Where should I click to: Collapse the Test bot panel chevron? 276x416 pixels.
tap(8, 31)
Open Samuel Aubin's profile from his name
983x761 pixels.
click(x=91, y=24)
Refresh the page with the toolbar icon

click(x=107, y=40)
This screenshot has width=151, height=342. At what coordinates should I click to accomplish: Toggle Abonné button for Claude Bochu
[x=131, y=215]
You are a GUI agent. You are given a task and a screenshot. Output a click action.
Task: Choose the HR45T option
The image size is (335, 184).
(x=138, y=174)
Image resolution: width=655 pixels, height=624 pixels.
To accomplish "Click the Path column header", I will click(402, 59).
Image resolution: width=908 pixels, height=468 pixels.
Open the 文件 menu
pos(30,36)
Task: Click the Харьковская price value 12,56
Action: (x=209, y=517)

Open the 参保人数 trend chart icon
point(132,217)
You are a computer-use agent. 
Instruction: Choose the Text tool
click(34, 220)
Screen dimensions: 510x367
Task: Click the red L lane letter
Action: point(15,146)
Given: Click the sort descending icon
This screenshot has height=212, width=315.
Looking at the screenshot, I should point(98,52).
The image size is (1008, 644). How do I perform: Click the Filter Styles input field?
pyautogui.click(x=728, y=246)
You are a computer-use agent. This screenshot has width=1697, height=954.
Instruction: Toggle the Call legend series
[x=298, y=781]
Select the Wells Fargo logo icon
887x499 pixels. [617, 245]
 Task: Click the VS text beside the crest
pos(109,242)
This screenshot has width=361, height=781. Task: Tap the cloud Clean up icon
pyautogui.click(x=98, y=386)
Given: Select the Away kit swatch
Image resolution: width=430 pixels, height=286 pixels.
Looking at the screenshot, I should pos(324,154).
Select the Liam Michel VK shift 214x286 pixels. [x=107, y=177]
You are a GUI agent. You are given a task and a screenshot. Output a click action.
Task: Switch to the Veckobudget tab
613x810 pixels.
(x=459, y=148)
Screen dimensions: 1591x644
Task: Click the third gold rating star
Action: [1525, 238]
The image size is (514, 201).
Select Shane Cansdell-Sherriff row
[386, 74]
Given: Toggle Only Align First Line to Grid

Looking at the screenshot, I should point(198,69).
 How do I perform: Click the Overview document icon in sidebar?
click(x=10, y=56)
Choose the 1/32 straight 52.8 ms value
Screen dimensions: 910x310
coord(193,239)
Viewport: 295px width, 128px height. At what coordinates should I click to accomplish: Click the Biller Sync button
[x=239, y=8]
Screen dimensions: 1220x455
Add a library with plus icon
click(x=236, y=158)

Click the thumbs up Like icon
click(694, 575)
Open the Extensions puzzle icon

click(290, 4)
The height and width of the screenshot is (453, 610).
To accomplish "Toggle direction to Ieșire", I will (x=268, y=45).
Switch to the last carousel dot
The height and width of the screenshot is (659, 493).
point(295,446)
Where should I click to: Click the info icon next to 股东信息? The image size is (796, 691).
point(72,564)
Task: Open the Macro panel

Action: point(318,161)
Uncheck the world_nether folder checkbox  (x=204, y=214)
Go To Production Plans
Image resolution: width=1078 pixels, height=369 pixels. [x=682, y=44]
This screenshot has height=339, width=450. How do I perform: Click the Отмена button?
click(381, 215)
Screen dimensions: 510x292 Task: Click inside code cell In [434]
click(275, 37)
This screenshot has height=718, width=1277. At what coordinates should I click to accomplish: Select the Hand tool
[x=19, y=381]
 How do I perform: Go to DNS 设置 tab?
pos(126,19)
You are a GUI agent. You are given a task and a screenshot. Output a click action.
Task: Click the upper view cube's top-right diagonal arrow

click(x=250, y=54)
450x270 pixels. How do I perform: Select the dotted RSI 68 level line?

***

▸ **What this task involves**: Each and every record above needs writing out exactly.

▸ **Exercise result**:
Where should I click to: Collapse the Test bot panel chevron? 276x416 pixels.
tap(8, 31)
Open Samuel Aubin's profile from his name
983x761 pixels.
click(x=91, y=24)
Refresh the page with the toolbar icon

click(x=107, y=40)
This screenshot has width=151, height=342. At what coordinates should I click to accomplish: Toggle Abonné button for Claude Bochu
[x=131, y=215]
You are a GUI agent. You are given a task and a screenshot. Output a click action.
Task: Choose the HR45T option
The image size is (335, 184).
(x=138, y=174)
Image resolution: width=655 pixels, height=624 pixels.
To accomplish "Click the Path column header", I will click(402, 59).
Image resolution: width=908 pixels, height=468 pixels.
Open the 文件 menu
pos(30,36)
Task: Click the Харьковская price value 12,56
Action: (x=209, y=517)

Open the 参保人数 trend chart icon
point(132,217)
You are a computer-use agent. 
Instruction: Choose the Text tool
click(34, 220)
Screen dimensions: 510x367
Task: Click the red L lane letter
Action: point(15,146)
Given: Click the sort descending icon
This screenshot has height=212, width=315.
Looking at the screenshot, I should point(98,52).
The image size is (1008, 644). How do I perform: Click the Filter Styles input field?
pyautogui.click(x=728, y=246)
You are a computer-use agent. This screenshot has width=1697, height=954.
Instruction: Toggle the Call legend series
[x=298, y=781]
Select the Wells Fargo logo icon
887x499 pixels. [617, 245]
 Task: Click the VS text beside the crest
pos(109,242)
This screenshot has width=361, height=781. Task: Tap the cloud Clean up icon
pyautogui.click(x=98, y=386)
Given: Select the Away kit swatch
Image resolution: width=430 pixels, height=286 pixels.
Looking at the screenshot, I should pos(324,154).
Select the Liam Michel VK shift 214x286 pixels. [x=107, y=177]
You are a GUI agent. You are given a task and a screenshot. Output a click action.
Task: Switch to the Veckobudget tab
613x810 pixels.
(x=459, y=148)
Screen dimensions: 1591x644
Task: Click the third gold rating star
Action: [1525, 238]
The image size is (514, 201).
Select Shane Cansdell-Sherriff row
[386, 74]
Given: Toggle Only Align First Line to Grid

Looking at the screenshot, I should point(198,69).
 How do I perform: Click the Overview document icon in sidebar?
click(x=10, y=56)
Choose the 1/32 straight 52.8 ms value
Screen dimensions: 910x310
coord(193,239)
Viewport: 295px width, 128px height. At what coordinates should I click to accomplish: Click the Biller Sync button
[x=239, y=8]
Screen dimensions: 1220x455
Add a library with plus icon
click(x=236, y=158)

Click the thumbs up Like icon
click(694, 575)
Open the Extensions puzzle icon

click(290, 4)
The height and width of the screenshot is (453, 610).
To accomplish "Toggle direction to Ieșire", I will (x=268, y=45).
Switch to the last carousel dot
The height and width of the screenshot is (659, 493).
point(295,446)
Where should I click to: Click the info icon next to 股东信息? The image size is (796, 691).
point(72,564)
Task: Open the Macro panel

Action: point(318,161)
Uncheck the world_nether folder checkbox  (x=204, y=214)
Go To Production Plans
Image resolution: width=1078 pixels, height=369 pixels. [x=682, y=44]
This screenshot has height=339, width=450. How do I perform: Click the Отмена button?
click(381, 215)
Screen dimensions: 510x292 Task: Click inside code cell In [434]
click(275, 37)
This screenshot has height=718, width=1277. At what coordinates should I click to accomplish: Select the Hand tool
[x=19, y=381]
 How do I perform: Go to DNS 设置 tab?
pos(126,19)
You are a GUI agent. You are given a task and a screenshot. Output a click action.
Task: Click the upper view cube's top-right diagonal arrow

click(x=250, y=54)
450x270 pixels. How do I perform: Select the dotted RSI 68 level line?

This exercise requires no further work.